Preparation And Storage

Store undiluted at 4°C and protected from prolonged exposure to light. Do not freeze. The monoclonal antibody was purified from tissue culture supernatant or ascites by affinity chromatography. The antibody was conjugated to the dye under optimum conditions that minimize unconjugated dye and antibody.
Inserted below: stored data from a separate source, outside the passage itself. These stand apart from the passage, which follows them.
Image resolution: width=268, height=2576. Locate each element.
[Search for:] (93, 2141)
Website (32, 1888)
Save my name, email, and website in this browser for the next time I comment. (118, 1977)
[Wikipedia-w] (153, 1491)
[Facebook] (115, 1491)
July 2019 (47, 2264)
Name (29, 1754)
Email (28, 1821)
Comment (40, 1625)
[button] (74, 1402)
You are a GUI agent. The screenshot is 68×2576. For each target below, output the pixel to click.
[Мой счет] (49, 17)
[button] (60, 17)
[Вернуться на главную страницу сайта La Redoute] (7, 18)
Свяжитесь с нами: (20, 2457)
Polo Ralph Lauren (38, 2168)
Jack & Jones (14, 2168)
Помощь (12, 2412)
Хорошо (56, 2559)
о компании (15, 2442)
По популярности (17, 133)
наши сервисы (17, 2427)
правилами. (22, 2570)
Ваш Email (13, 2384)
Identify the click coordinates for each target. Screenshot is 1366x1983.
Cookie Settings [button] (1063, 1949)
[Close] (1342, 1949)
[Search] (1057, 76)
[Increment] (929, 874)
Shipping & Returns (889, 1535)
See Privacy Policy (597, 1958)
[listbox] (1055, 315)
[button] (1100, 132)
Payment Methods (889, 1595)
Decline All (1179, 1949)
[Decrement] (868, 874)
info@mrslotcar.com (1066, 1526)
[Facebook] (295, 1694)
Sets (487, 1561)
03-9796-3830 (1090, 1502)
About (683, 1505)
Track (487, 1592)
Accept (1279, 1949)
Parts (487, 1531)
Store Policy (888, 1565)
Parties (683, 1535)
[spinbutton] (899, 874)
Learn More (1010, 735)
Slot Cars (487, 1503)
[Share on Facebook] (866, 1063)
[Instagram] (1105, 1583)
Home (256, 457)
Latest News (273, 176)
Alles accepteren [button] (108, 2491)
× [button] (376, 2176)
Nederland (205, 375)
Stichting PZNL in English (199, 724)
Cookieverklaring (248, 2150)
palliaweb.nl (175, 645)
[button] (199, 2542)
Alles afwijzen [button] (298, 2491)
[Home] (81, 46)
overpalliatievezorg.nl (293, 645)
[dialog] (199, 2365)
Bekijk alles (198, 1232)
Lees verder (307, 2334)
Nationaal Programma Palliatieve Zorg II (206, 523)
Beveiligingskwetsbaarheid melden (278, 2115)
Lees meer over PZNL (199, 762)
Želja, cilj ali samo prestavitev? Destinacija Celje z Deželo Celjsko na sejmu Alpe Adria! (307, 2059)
Recommended Assay Procedures

BD™ CompBeads can be used as surrogates to assess fluorescence spillover (Compensation).  When fluorochrome conjugated antibodies are bound to BD CompBeads, they have spectral properties very similar to cells.   However, for some fluorochromes there can be small differences in spectral emissions compared to cells, resulting in spillover values that differ when compared to biological controls.  It is strongly recommended that when using a reagent for the first time, users compare the spillover on cells and BD CompBead to ensure that BD CompBeads are appropriate for your specific cellular application.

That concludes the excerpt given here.